> [Exercise aim]: Identify and copy all lines of the material where the string "pencil" is found.

Source information Block Start

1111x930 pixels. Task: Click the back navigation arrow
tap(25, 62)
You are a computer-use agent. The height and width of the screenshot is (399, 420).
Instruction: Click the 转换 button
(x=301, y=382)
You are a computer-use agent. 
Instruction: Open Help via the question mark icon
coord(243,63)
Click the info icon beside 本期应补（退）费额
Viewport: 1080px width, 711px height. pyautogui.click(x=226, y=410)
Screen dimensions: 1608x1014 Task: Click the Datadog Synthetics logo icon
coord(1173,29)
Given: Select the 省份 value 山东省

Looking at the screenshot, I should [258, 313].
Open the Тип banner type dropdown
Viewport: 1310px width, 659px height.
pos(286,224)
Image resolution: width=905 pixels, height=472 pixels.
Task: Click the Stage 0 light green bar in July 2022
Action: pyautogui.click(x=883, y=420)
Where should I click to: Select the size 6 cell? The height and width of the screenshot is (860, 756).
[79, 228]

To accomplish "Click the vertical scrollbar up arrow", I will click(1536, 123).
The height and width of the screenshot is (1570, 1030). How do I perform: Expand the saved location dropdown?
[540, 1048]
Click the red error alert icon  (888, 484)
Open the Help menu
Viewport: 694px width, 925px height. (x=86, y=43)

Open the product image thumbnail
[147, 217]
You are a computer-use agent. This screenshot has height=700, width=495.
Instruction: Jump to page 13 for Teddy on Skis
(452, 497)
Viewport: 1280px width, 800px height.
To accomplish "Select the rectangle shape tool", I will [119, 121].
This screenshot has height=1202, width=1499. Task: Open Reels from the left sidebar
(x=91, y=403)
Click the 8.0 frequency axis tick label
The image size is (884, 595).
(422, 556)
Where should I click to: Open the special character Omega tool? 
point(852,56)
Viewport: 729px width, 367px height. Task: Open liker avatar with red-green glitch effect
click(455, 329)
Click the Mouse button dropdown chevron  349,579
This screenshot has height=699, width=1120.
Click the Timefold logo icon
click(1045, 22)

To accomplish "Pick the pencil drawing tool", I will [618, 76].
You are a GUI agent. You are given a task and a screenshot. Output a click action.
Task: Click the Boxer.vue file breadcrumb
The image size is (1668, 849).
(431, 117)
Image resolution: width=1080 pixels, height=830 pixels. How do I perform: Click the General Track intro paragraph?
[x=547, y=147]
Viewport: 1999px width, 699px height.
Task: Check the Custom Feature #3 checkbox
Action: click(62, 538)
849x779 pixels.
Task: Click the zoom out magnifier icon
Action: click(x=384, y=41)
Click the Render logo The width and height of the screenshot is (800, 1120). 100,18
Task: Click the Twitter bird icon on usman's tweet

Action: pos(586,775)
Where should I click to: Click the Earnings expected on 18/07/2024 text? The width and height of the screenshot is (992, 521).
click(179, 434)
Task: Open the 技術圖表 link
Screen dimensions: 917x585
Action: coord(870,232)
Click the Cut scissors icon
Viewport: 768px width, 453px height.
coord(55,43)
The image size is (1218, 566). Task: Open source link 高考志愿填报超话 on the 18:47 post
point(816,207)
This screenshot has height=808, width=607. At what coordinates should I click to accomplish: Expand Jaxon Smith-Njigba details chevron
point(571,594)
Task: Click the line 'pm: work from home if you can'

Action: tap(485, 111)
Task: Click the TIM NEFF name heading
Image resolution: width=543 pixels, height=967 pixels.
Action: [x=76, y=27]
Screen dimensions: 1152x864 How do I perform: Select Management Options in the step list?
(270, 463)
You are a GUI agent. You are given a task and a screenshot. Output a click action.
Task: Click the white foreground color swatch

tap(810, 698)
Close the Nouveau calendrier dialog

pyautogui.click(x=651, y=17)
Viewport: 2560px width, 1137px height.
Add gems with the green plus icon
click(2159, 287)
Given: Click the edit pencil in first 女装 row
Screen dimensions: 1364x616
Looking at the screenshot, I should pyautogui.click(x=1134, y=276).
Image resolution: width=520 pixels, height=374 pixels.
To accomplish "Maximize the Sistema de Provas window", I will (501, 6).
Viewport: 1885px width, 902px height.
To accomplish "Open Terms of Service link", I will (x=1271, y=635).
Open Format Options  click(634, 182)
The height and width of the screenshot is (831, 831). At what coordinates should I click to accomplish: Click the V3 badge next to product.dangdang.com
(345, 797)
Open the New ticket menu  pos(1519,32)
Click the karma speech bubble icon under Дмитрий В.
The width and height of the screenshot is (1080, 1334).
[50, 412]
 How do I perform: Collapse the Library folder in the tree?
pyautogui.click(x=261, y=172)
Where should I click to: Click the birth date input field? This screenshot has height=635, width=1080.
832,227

Source information Block End

> [Answer for this exercise]:
To accomplish "Pick the pencil drawing tool", I will [618, 76].
Given: Click the edit pencil in first 女装 row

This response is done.